[Item position entries]
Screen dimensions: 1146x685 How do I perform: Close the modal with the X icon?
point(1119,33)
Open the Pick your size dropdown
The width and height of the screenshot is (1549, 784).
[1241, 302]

* [Task prompt]: Please extract each of the lines above verbatim, leaving none out.

* [Worked answer]:
Screen dimensions: 1146x685 How do I perform: Close the modal with the X icon?
point(1119,33)
Open the Pick your size dropdown
The width and height of the screenshot is (1549, 784).
[1241, 302]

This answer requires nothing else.